--- start ---
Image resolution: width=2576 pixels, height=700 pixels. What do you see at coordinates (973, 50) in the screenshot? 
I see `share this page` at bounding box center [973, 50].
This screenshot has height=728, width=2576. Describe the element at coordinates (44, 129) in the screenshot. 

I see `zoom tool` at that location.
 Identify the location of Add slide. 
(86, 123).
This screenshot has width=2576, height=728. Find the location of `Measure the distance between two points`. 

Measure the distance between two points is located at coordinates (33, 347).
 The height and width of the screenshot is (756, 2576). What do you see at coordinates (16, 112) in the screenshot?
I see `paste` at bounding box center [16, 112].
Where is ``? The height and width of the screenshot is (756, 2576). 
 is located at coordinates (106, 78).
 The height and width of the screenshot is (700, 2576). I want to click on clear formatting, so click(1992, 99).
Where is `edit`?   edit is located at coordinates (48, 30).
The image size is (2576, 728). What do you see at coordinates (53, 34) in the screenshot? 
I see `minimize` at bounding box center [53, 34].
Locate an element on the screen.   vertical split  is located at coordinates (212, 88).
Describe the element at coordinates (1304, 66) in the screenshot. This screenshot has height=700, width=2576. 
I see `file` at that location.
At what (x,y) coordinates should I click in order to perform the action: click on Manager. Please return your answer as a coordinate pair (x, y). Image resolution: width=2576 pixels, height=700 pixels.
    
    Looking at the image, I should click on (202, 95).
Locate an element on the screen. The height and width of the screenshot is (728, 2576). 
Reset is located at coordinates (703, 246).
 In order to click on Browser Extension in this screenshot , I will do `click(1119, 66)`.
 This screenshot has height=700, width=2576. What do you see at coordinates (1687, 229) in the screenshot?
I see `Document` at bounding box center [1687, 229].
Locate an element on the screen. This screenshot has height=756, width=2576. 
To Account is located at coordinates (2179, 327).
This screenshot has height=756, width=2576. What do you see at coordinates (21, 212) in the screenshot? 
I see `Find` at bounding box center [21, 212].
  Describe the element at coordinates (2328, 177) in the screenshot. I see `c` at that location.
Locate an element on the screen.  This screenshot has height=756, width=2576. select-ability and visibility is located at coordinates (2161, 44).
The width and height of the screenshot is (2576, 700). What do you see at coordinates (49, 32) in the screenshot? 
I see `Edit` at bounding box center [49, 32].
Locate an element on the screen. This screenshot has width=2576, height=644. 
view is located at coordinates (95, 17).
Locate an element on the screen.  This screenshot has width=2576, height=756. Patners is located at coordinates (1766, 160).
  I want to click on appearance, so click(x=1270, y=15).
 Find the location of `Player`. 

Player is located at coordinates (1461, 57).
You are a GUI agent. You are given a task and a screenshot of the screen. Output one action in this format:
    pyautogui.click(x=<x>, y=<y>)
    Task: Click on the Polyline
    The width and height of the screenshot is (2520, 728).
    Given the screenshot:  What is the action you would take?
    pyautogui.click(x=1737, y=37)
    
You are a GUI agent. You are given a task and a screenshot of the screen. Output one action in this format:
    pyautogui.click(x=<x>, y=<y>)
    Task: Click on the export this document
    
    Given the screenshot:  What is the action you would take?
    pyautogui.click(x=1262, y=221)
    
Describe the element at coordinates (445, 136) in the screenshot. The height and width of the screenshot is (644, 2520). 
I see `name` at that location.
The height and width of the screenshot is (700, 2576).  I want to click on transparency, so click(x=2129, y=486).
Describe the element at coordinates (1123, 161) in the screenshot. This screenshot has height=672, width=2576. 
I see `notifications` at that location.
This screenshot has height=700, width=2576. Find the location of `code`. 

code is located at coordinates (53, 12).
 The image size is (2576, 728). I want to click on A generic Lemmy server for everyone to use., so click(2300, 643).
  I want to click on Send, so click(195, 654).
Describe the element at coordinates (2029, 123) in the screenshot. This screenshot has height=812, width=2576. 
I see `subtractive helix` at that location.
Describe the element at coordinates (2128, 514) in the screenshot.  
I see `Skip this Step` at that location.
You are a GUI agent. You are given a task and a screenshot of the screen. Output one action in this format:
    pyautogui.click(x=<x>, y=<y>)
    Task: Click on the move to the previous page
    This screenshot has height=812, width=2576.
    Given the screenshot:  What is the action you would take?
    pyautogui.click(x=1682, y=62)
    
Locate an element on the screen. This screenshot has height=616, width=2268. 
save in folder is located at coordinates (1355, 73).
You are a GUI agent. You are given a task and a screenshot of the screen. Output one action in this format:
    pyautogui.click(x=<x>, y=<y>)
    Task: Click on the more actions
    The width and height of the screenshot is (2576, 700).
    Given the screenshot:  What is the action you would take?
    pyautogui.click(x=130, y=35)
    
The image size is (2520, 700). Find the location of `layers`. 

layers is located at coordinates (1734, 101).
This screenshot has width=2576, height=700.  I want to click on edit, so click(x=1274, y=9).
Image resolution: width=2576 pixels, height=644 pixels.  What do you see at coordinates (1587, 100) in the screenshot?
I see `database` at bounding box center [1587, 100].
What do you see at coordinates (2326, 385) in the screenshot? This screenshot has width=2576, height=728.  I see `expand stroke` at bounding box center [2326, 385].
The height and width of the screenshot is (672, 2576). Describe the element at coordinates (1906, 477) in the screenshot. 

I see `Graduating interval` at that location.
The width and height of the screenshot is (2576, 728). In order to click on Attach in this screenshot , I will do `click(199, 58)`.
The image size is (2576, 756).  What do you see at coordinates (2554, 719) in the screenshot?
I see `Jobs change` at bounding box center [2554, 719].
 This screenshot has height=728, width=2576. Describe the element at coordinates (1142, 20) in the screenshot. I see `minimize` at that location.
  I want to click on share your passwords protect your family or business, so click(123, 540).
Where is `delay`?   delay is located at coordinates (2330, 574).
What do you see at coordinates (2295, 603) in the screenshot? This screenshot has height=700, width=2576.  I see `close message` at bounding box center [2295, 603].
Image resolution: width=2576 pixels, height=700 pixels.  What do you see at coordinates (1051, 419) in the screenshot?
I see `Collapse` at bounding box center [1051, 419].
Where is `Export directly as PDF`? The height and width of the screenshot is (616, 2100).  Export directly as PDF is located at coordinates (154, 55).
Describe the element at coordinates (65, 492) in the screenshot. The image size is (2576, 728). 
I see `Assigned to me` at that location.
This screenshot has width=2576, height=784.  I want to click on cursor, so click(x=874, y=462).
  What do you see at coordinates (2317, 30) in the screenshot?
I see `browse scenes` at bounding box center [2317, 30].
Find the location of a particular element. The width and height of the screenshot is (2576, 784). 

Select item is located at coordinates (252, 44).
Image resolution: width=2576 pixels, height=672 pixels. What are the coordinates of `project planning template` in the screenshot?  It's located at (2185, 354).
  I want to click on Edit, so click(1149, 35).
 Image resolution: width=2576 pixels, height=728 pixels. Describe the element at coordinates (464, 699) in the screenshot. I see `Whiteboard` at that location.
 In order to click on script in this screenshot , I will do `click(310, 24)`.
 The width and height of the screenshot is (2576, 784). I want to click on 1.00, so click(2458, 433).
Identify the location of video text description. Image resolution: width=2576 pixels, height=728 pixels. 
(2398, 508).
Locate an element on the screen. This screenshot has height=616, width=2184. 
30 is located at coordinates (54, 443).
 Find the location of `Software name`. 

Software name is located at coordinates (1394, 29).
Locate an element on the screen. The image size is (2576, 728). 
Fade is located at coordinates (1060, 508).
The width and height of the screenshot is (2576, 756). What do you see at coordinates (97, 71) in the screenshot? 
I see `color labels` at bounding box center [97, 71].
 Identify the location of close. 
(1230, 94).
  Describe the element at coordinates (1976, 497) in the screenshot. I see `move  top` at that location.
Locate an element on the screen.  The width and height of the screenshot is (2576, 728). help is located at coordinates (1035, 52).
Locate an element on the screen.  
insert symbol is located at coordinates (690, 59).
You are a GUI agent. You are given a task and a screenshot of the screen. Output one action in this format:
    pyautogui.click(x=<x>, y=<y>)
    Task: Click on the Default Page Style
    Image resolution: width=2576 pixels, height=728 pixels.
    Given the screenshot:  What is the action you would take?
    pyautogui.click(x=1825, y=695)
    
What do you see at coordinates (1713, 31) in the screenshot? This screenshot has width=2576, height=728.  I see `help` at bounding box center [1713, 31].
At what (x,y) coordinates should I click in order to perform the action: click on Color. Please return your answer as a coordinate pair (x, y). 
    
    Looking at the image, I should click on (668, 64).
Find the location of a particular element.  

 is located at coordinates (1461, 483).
--- end ---
GIVEN PROBLEM: Copy the rows above word for word, beginning at the line that has "Locate an element on the screen. The height" and stopping after the line that has "coordinates (2161, 44).".

WRITTEN SOLUTION:
Locate an element on the screen. The height and width of the screenshot is (728, 2576). 
Reset is located at coordinates (703, 246).
 In order to click on Browser Extension in this screenshot , I will do `click(1119, 66)`.
 This screenshot has height=700, width=2576. What do you see at coordinates (1687, 229) in the screenshot?
I see `Document` at bounding box center [1687, 229].
Locate an element on the screen. This screenshot has height=756, width=2576. 
To Account is located at coordinates (2179, 327).
This screenshot has height=756, width=2576. What do you see at coordinates (21, 212) in the screenshot? 
I see `Find` at bounding box center [21, 212].
  Describe the element at coordinates (2328, 177) in the screenshot. I see `c` at that location.
Locate an element on the screen.  This screenshot has height=756, width=2576. select-ability and visibility is located at coordinates (2161, 44).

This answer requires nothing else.